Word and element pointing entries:
§

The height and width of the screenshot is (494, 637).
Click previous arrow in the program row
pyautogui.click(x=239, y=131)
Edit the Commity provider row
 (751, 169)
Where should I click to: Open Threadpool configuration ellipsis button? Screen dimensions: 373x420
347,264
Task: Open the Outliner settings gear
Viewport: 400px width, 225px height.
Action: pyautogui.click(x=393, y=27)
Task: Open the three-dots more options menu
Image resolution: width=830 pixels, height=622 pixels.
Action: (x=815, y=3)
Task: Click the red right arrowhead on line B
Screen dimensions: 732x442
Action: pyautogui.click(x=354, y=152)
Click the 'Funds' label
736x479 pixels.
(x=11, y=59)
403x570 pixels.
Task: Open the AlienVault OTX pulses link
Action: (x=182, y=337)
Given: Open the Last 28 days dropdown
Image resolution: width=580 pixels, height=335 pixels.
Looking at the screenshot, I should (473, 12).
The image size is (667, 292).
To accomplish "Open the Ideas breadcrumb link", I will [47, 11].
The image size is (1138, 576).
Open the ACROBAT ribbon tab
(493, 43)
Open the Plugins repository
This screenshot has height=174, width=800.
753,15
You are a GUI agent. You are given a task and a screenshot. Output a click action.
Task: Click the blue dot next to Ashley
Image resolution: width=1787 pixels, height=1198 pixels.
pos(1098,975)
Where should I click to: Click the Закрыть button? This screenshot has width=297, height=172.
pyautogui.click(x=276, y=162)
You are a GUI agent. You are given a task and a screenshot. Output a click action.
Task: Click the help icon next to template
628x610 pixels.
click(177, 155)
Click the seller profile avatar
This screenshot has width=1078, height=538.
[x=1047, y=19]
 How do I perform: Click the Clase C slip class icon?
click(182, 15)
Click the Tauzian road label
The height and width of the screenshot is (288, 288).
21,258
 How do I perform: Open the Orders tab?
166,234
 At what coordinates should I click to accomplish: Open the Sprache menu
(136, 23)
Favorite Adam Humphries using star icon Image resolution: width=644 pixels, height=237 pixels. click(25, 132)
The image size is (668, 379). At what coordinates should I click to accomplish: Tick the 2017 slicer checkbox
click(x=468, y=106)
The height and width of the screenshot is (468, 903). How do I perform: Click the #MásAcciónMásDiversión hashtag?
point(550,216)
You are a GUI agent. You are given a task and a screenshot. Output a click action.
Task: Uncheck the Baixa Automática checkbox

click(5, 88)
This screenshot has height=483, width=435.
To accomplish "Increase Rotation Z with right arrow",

§

Please pick out every line in the records above that contains the string "resolution", with uppercase and lowercase letters matching.

Answer below →
Image resolution: width=830 pixels, height=622 pixels.
Image resolution: width=580 pixels, height=335 pixels.
Image resolution: width=1787 pixels, height=1198 pixels.
Favorite Adam Humphries using star icon Image resolution: width=644 pixels, height=237 pixels. click(25, 132)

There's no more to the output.